Tuesday, 24 November 2015

Curbing the menace of roadside trading


The slogan “man must survive” happens to be one of the greatest philosophy held by roadside hawkers. But it is not a farce that the more one struggles to survive, the more life gets tough. The escalating challenge of unemployment in Nigeria has given birth to a number of oddities including the exposure of young people to the harsh realities of life at a tender age. Roadside hawking is one of these harsh realities our youngsters are being exposed to. Due to the pathetic condition of many households, children and teenagers are forced into streets to support their parents through hawking.

For many adults who also indulge in street hawking, the high rate of shops and small-scale business outlets is the cause. These limitations and other factors are reasons which have lured many into this path of uncertainty. Many hawkers venture into hawking to make ends meet and thus fulfil the saying “no food for a lazy man”   

Street hawkers customarily display and sell their wares on roadsides, by traffic light intersections, on pavements and pedestrian lanes to attract customers not minding the harsh weather conditions of the day. They are also subjected to daily hazards, physical and psychological and go through series of injurious exercises such as chasing buyers on moving vehicles, jumping on Tricycles, selling in between moving vehicles, all in a bid to make sales. Street fighting, theft and abuse are also dangers inherent in this unhealthy trade which street hawkers are exposed to. This, as a matter of fact increases their vulnerability to harm, resulting in accident and subsequent death, if not properly handled.  

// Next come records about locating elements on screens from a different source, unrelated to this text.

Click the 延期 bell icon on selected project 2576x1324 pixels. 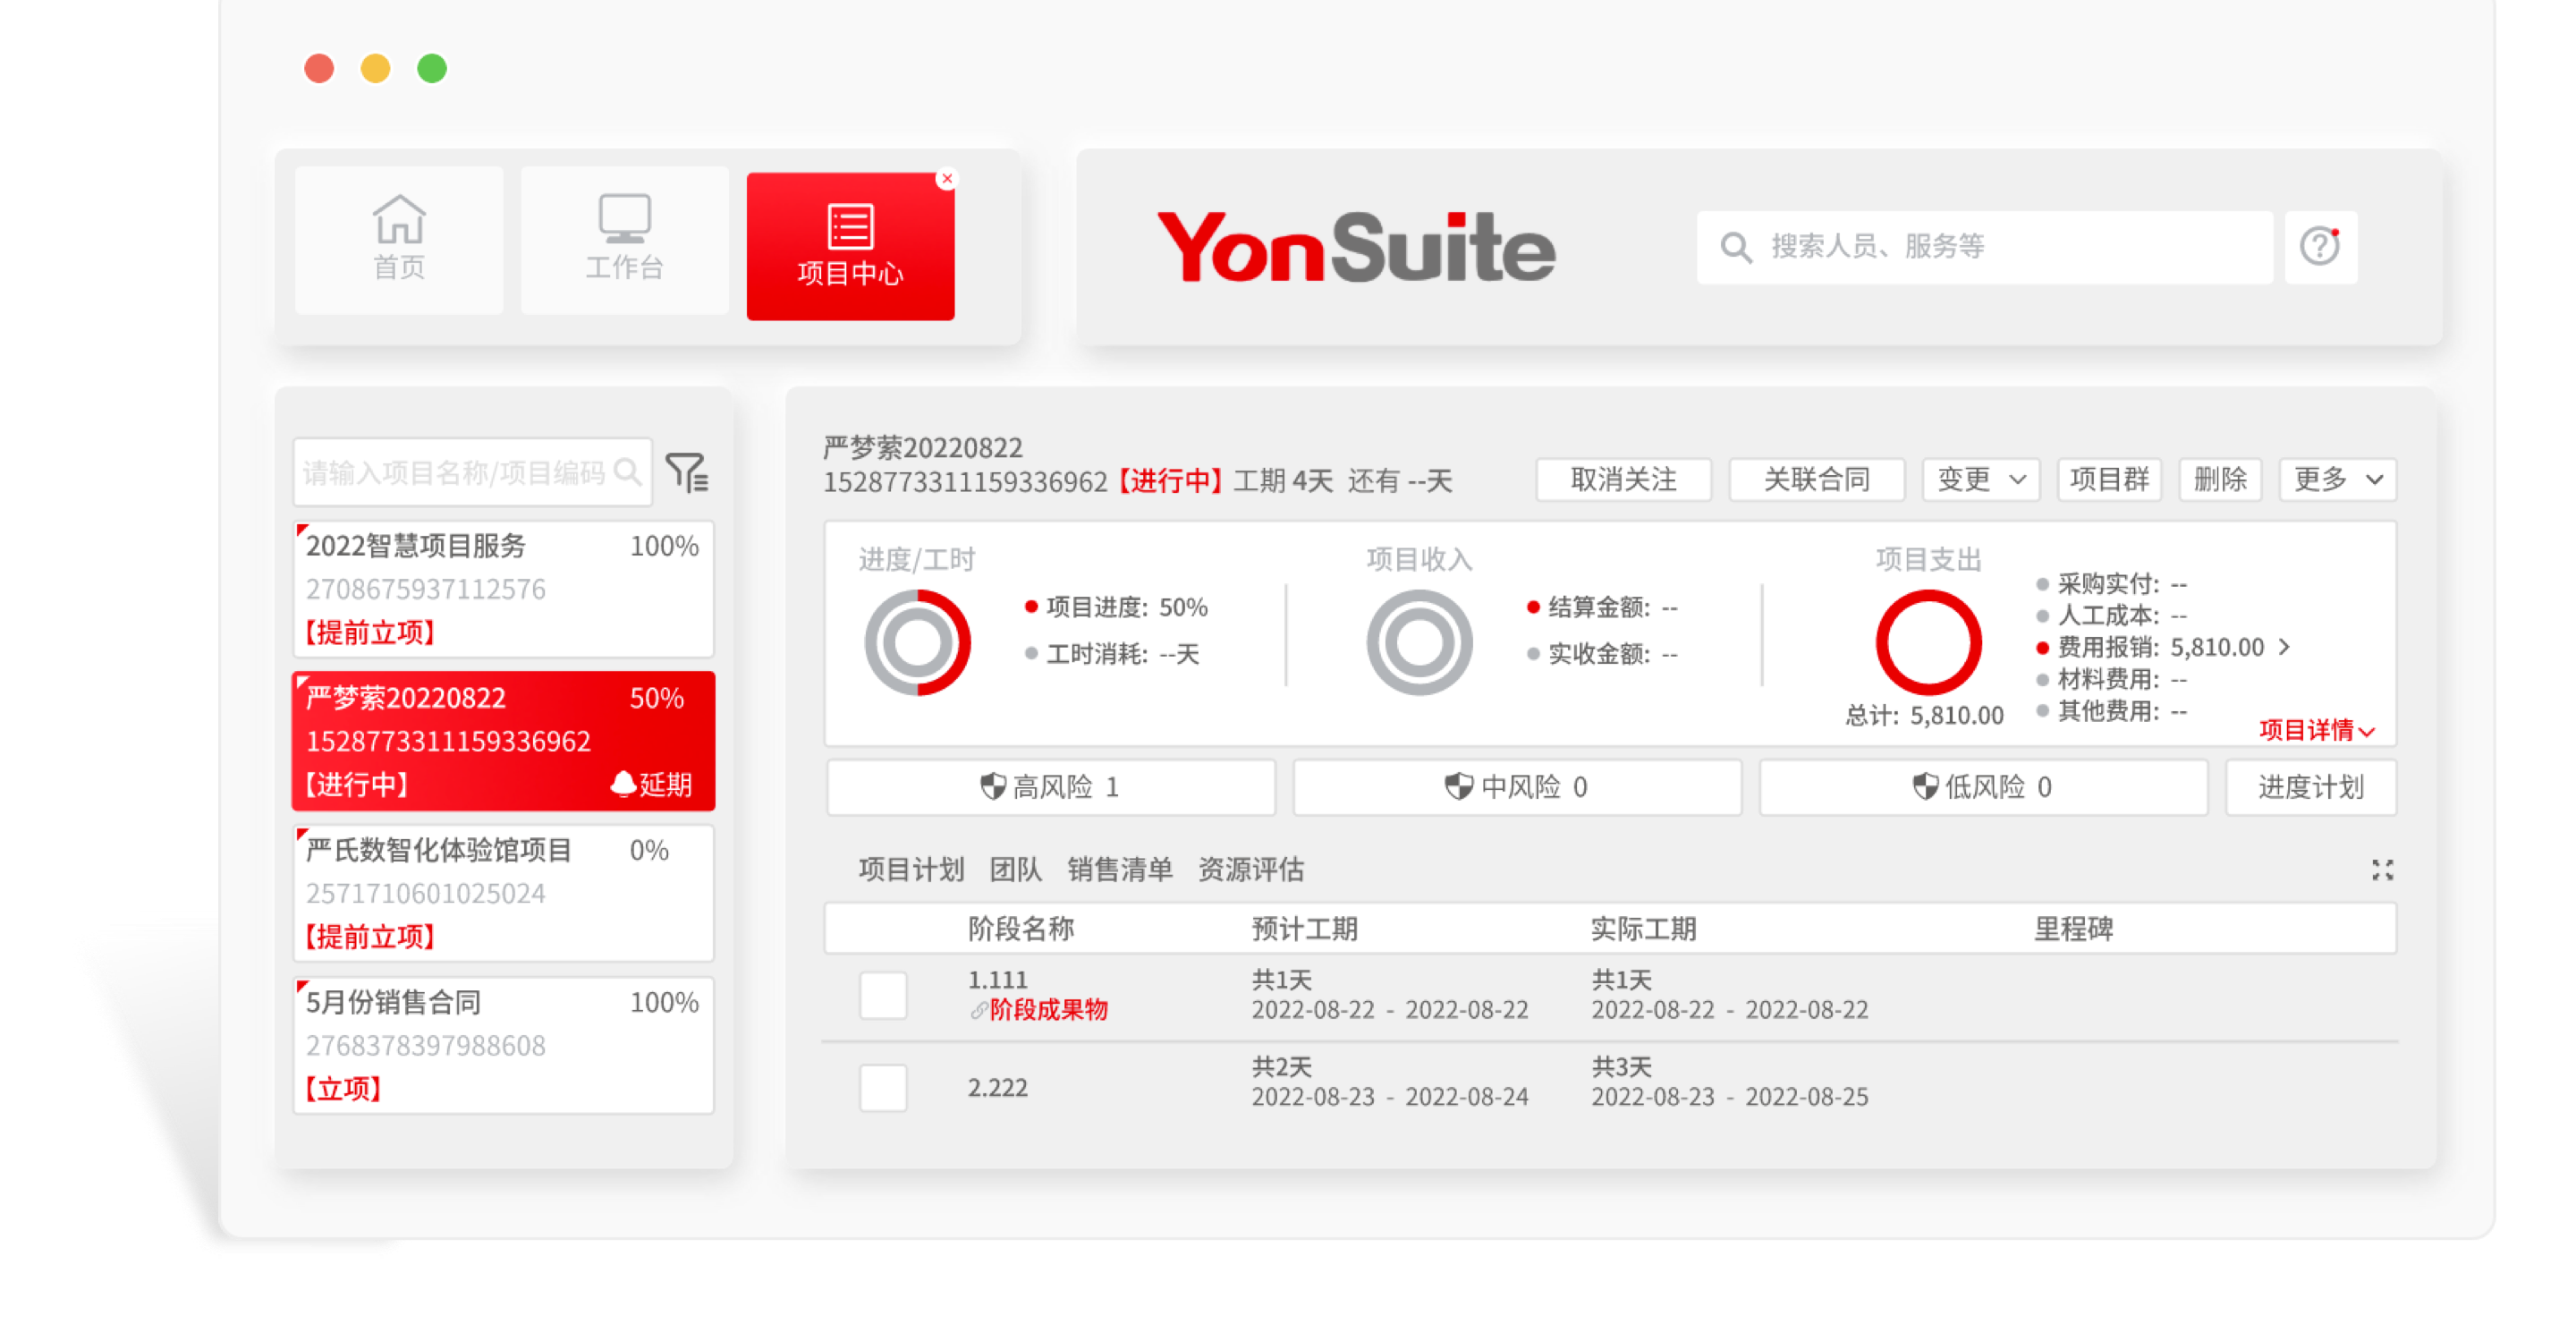tap(623, 784)
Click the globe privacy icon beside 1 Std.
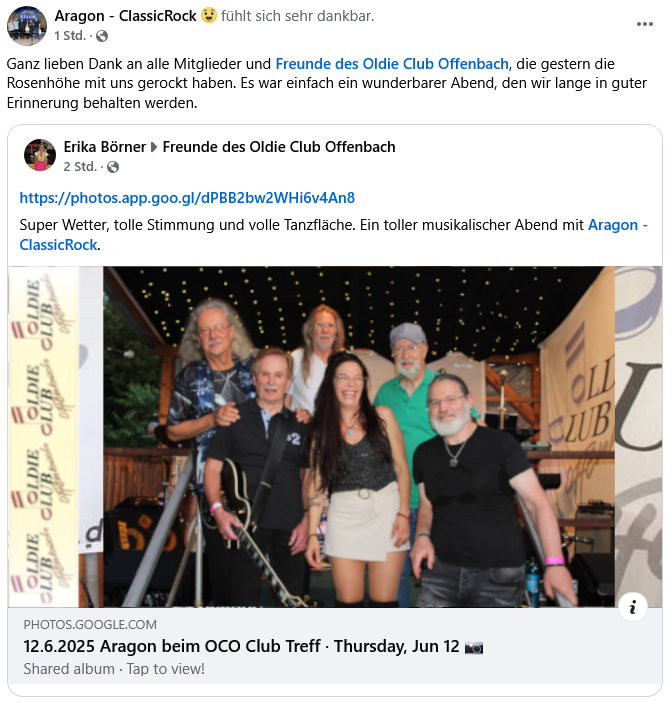 102,36
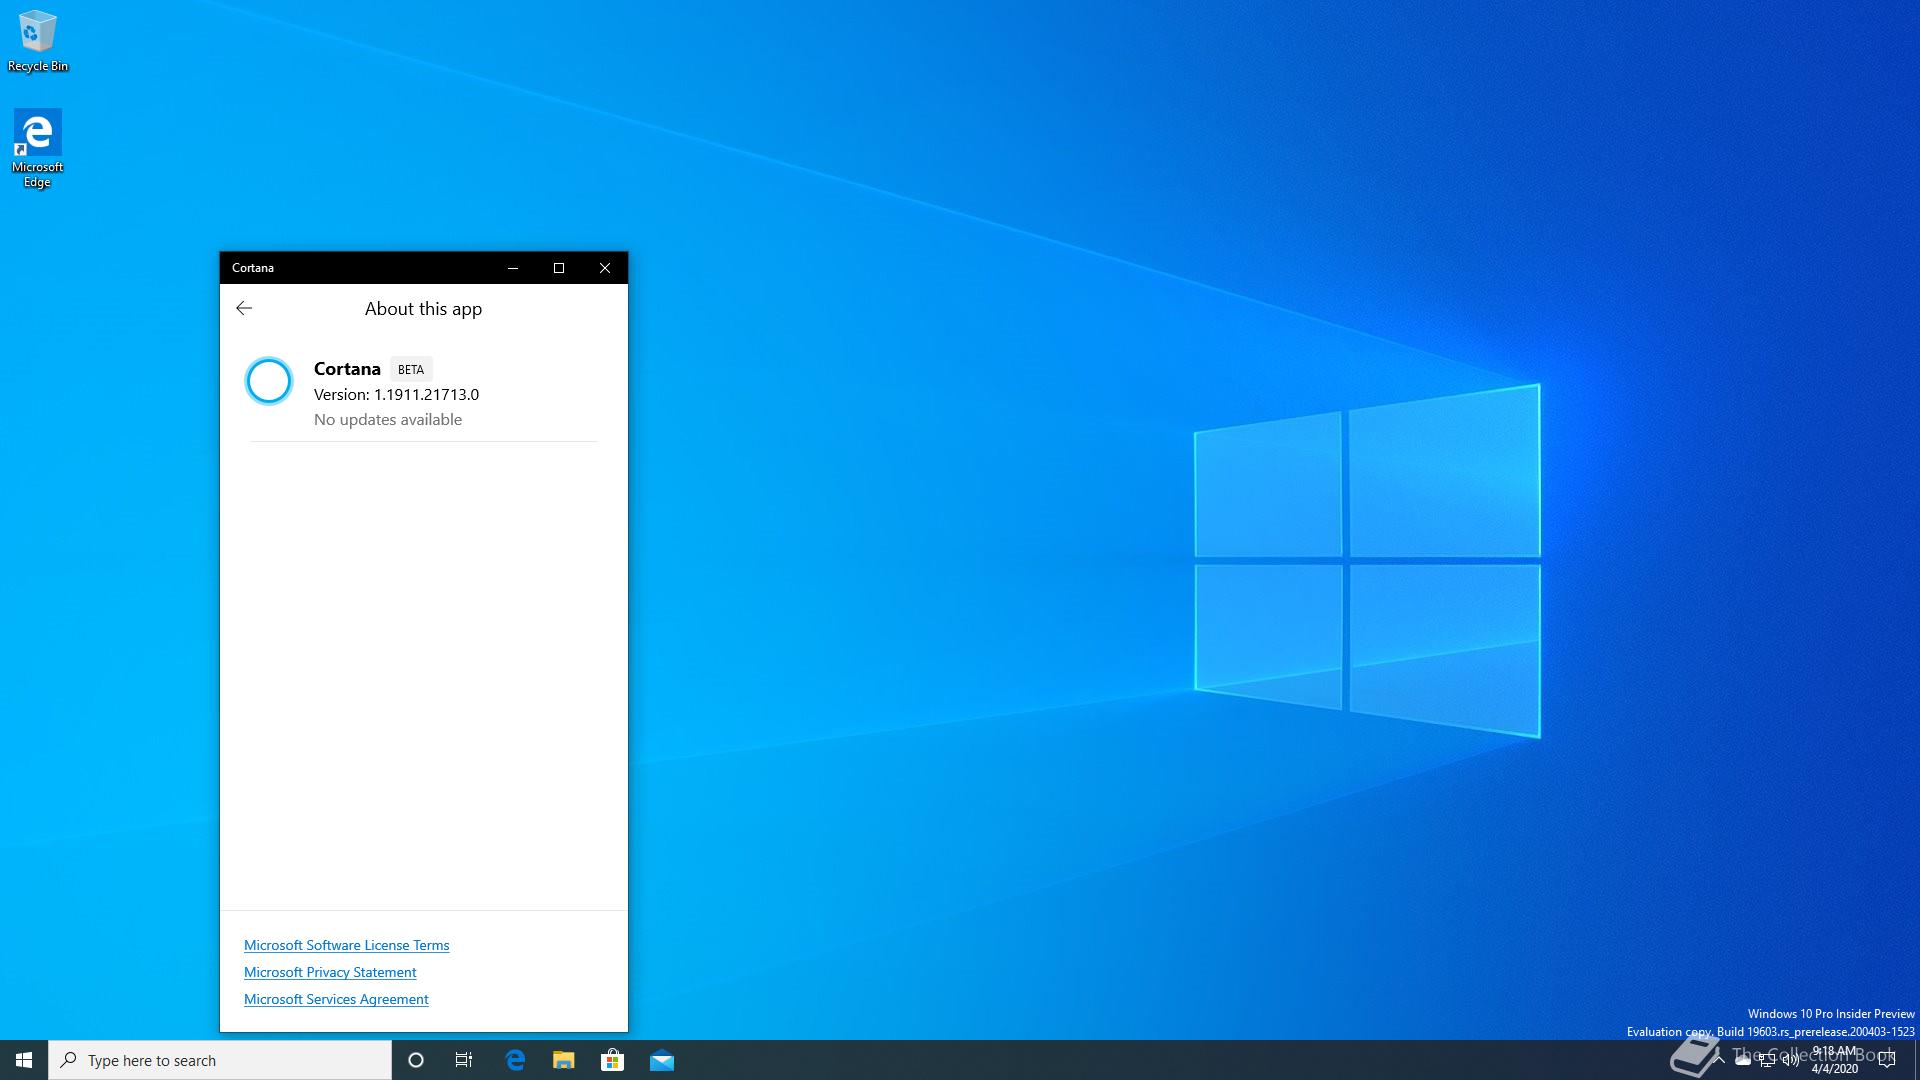Open Task View from the taskbar
The height and width of the screenshot is (1080, 1920).
click(x=464, y=1060)
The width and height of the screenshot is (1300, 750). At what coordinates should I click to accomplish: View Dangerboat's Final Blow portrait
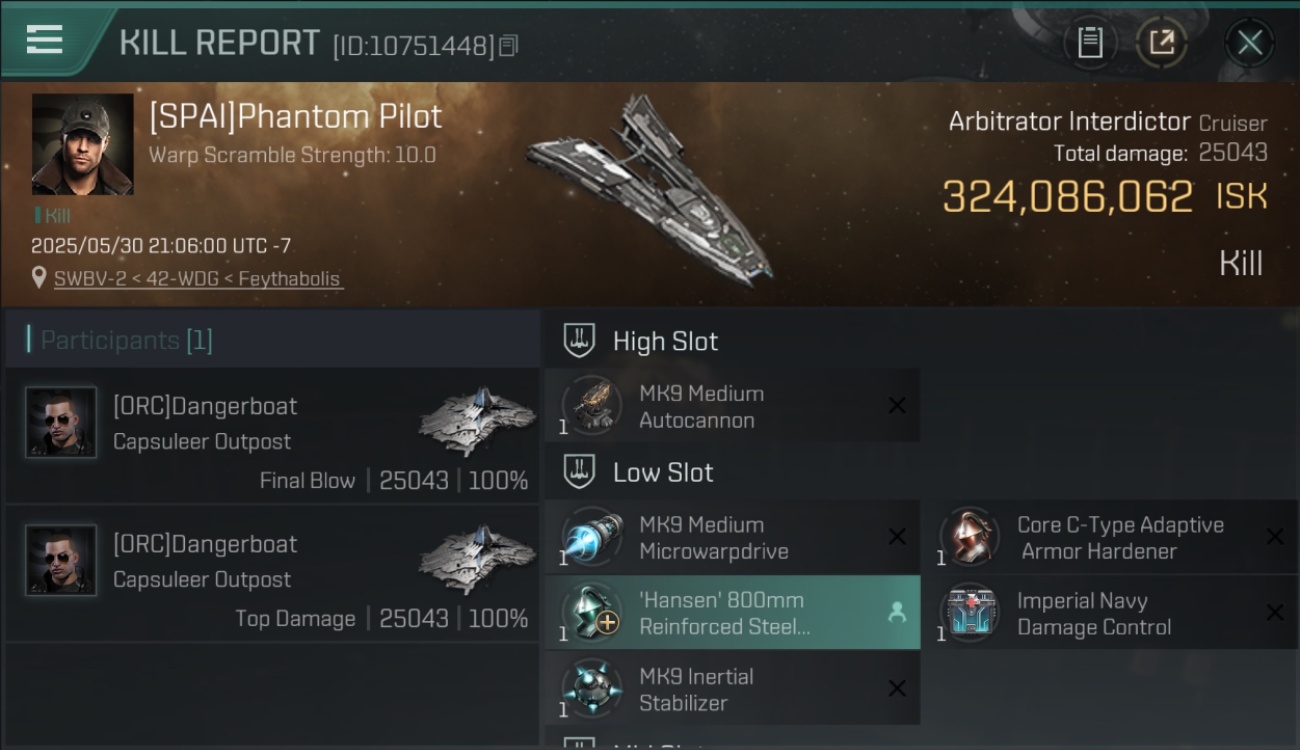pyautogui.click(x=61, y=423)
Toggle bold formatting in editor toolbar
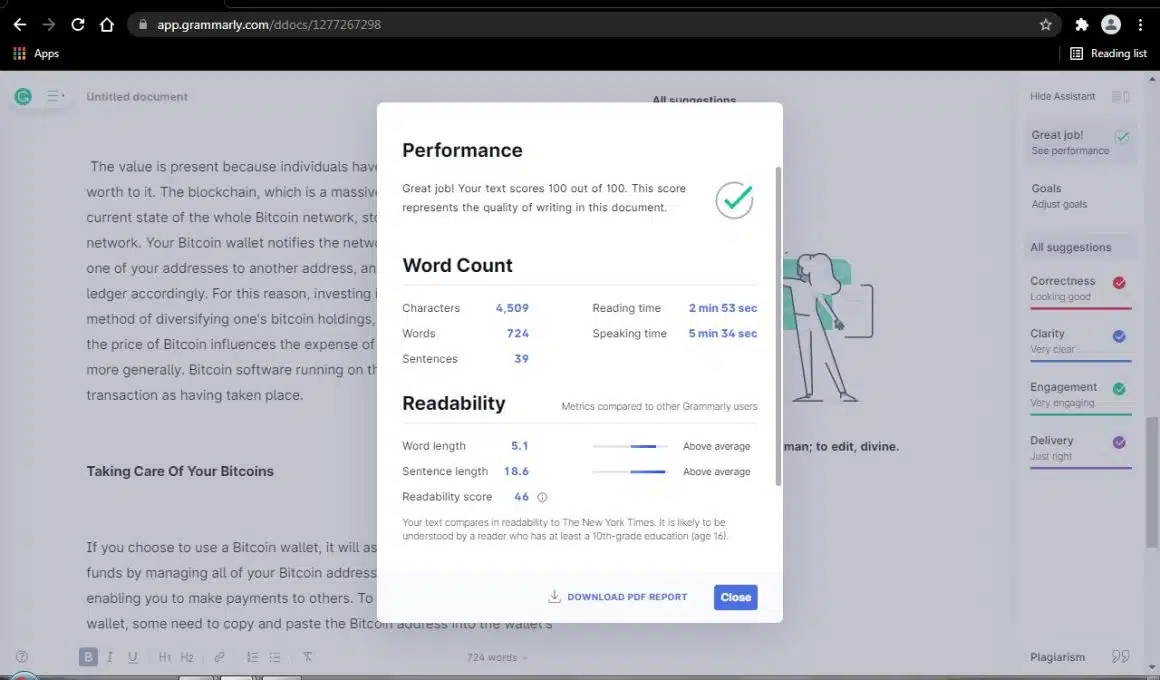This screenshot has height=680, width=1160. 88,657
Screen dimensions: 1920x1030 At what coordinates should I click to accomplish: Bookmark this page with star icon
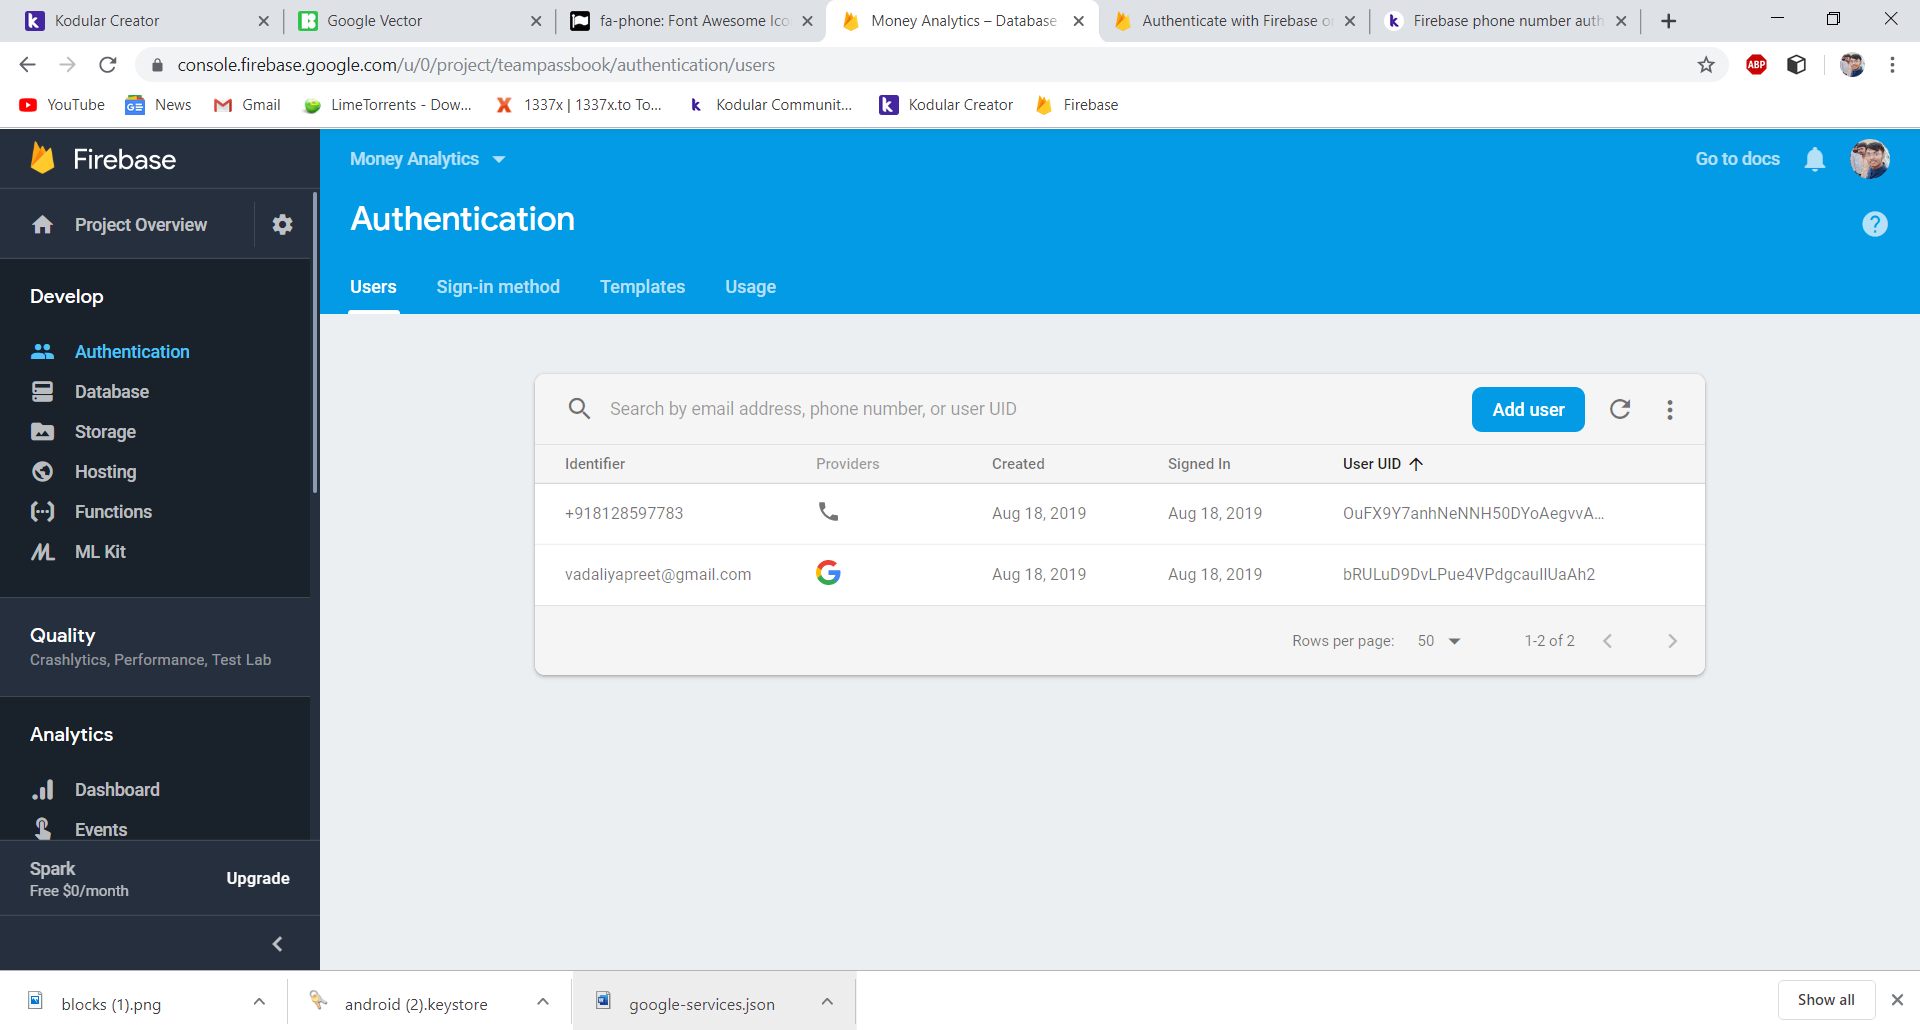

At traffic light intersections, apart from the fact that they may be knocked down by oncoming vehicles, they also stand a risk of losing their wares or getting them damaged by transiting vehicles. Worse still, they get more, less or part payment from their customers who pick up their items at gridlock and move on when their lanes have been cleared for passage hence, they part away with goods often times, without the seller in sight or throwing out fake money to them. 

Findings have shown that female traders are most vulnerable especially at nights to ritualists, kidnappers and rapists. This has thus increased the rate of unwanted pregnancies, child and maternal mortality in the state.
Meanwhile, others have been arrested while displaying their wares on major roads and restricted areas and their goods confiscated yet, this has not discouraged street traders from continuing their trade neither have the number of roadside traders decreased a bit. 

It is pertinent to note that farming, tailoring, fishing, hairdressing, petty trading, and other responsible trade forms are more profitable, advantageous and less risky for anyone to attempt rather than dwelling on roadside trading that endangers and diminishes one’s standing.

The government should therefore provide more employment opportunities and make available skill acquisition and poverty alleviation programmes as well as shops at subsidized rates that people would be able to afford. This will go a long way in curbing the ill of roadside trading.